— Instructions for the task —
Please transcribe the data below in full. Omit any picture you find in it.

======== Data for the task

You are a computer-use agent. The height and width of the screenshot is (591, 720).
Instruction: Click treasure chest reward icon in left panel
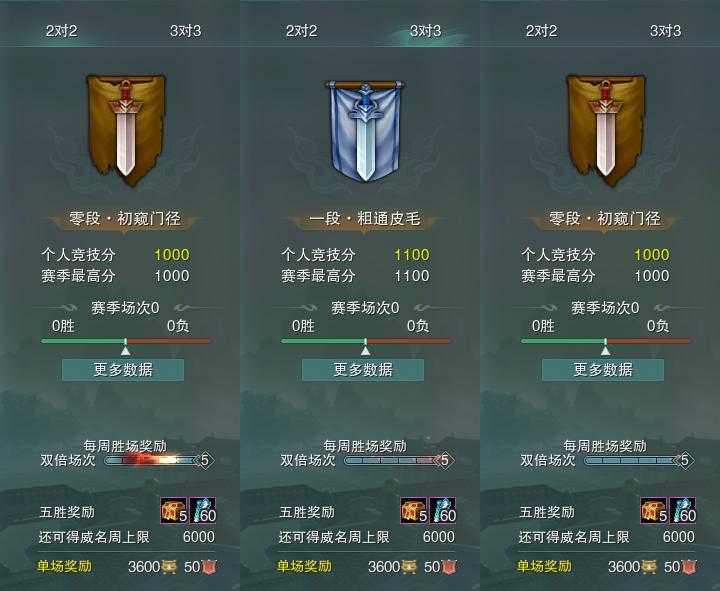(x=174, y=510)
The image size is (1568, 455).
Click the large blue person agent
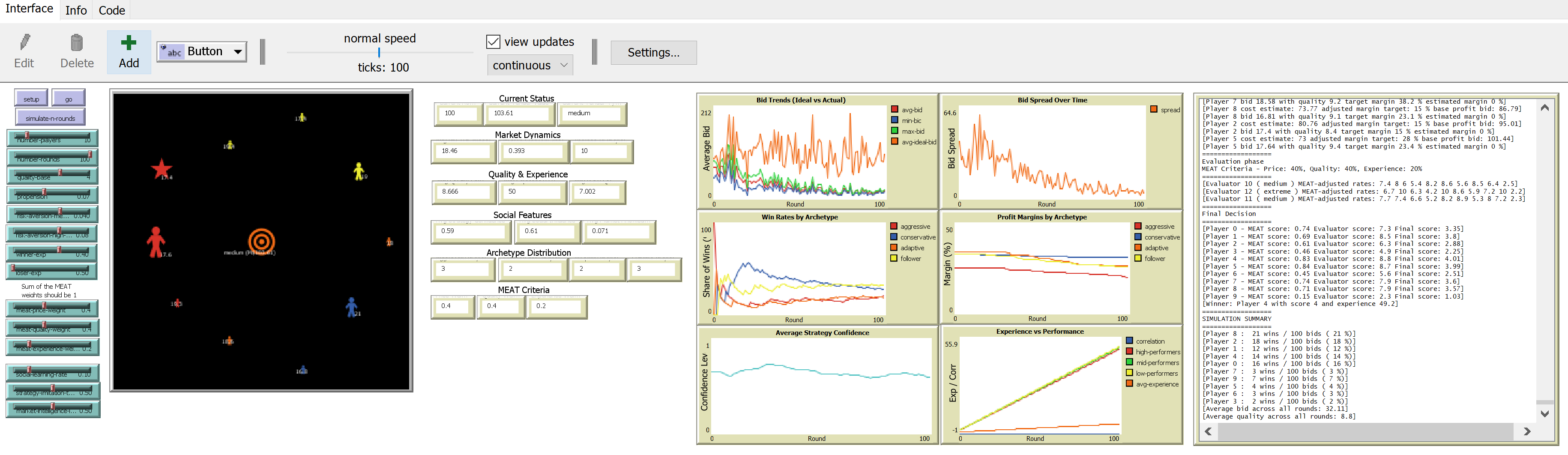click(x=351, y=306)
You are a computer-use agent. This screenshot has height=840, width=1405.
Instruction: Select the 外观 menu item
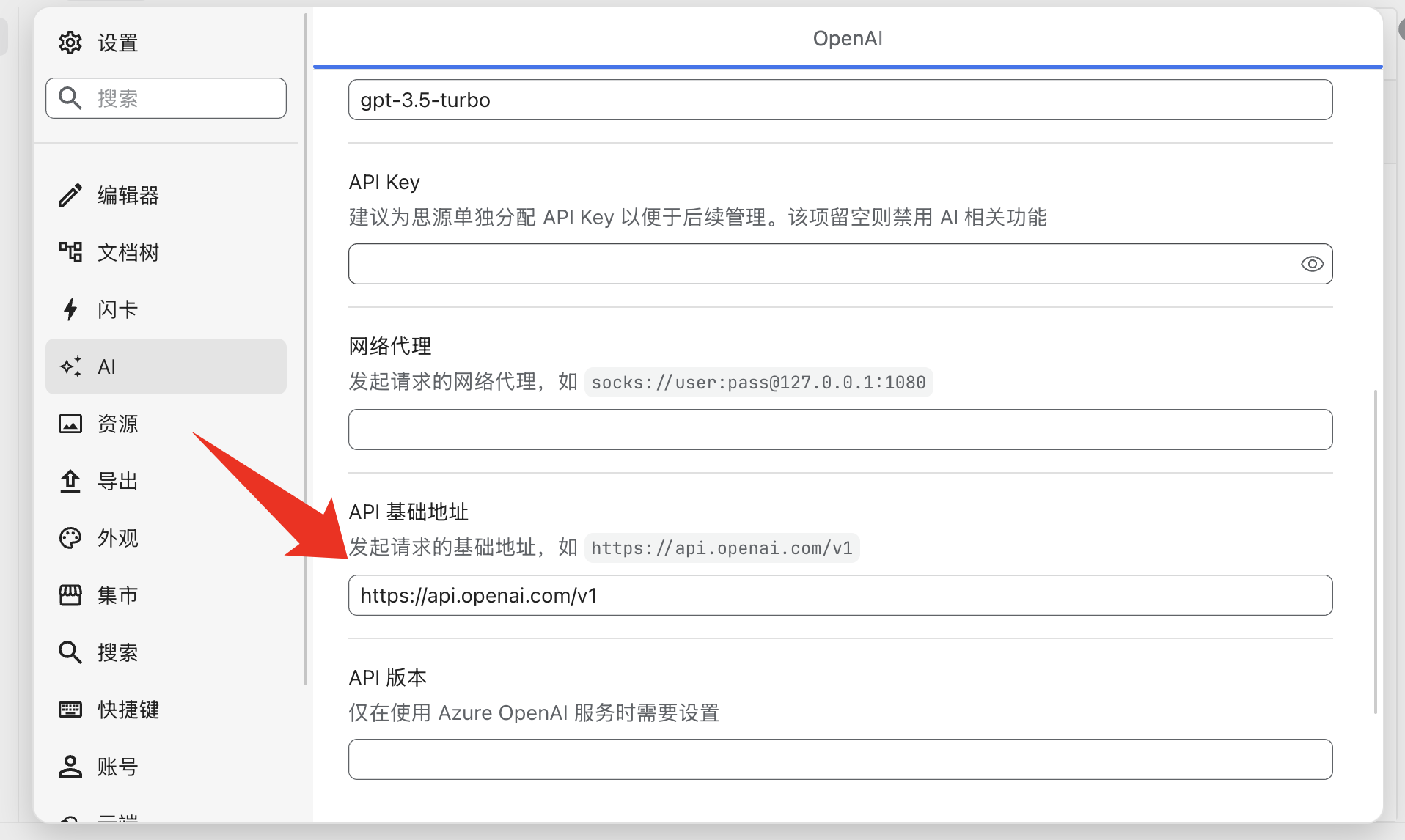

================

— Task response —
You are a computer-use agent. The height and width of the screenshot is (591, 720).
Instruction: Click treasure chest reward icon in left panel
(x=174, y=510)
The image size is (1568, 455).
Click the large blue person agent
click(x=351, y=306)
You are a computer-use agent. This screenshot has height=840, width=1405.
Instruction: Select the 外观 menu item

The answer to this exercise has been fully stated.